• [TO DO]:
A) List everything the ZooKeeper thread says is written to the dedicated RAID 10 volume.
B) Return the passage of the ZooKeeper thread starting at "On Mon, Oct" and ending at "on the boxes.", copied word for word.

• [STUDY TEXT]:
Home | About | Sematext search-lucene.com search-hadoop.com
NEW: Monitor These Apps!
elasticsearch, apache solr, apache hbase, hadoop, redis, casssandra, amazon cloudwatch, mysql, memcached, apache kafka, apache zookeeper, apache storm, ubuntu, centOS, red hat, debian, puppet labs, java, senseiDB
 Search Hadoop and all its subprojects:

Switch to Threaded View
Zookeeper >> mail # user >> Zookeeper session timeouts during RAID Checks


Copy link to this message
-
Re: Zookeeper session timeouts during RAID Checks
Hi Srikanth. Do you see any of these in your server logs?

                    LOG.warn("fsync-ing the write ahead log in "
                            + Thread.currentThread().getName()
                            + " took " + syncElapsedMS
                            + "ms which will adversely effect
operation latency. "
                            + "See the ZooKeeper troubleshooting guide");

Patrick

On Mon, Oct 7, 2013 at 11:45 PM, Srikanth R <[EMAIL PROTECTED]> wrote:
> hi zookeepers,
>
>  I am using zookeeper 3.4.5 in a 3 server ensemble mode. And its datadir is
> in a dedicated 6 disk 2.5TB  Raid10 Volume. Only HDFS namenode/journal txns
> and Zookeeper txnlog/snapshots are written to this volume. The issue is
> whenever the weekly raid check is running, clients that have 5 Sec Timeouts
> are timing out randomly. Has anyone seen issues like this with datadir on
> Raid before ?
>
> Also there isnt much writes going into ZK, only hadoop-ha and hbase master
> are using the ZK services.
>
> 1. There are no cpu bottlenecks or memory/swapping issues on the boxes.
> 2.  In ZK strace output, there are a few random 2-3 secs intervals where no
> system calls are recorded, which is weird. And most of the timeouts
> correspond to this time period. But not able to figure out what ZK does
> during that intervals.

• [MATERIAL PROVIDED]:
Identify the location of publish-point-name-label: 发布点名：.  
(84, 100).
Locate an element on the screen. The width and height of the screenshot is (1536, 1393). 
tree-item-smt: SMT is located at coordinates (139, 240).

• [ANSWERS TO THIS EXERCISE]:
A)
- HDFS namenode txns
- HDFS journal txns
- ZooKeeper txnlog
- ZooKeeper snapshots

B)
On Mon, Oct 7, 2013 at 11:45 PM, Srikanth R <[EMAIL PROTECTED]> wrote:
> hi zookeepers,
>
>  I am using zookeeper 3.4.5 in a 3 server ensemble mode. And its datadir is
> in a dedicated 6 disk 2.5TB  Raid10 Volume. Only HDFS namenode/journal txns
> and Zookeeper txnlog/snapshots are written to this volume. The issue is
> whenever the weekly raid check is running, clients that have 5 Sec Timeouts
> are timing out randomly. Has anyone seen issues like this with datadir on
> Raid before ?
>
> Also there isnt much writes going into ZK, only hadoop-ha and hbase master
> are using the ZK services.
>
> 1. There are no cpu bottlenecks or memory/swapping issues on the boxes.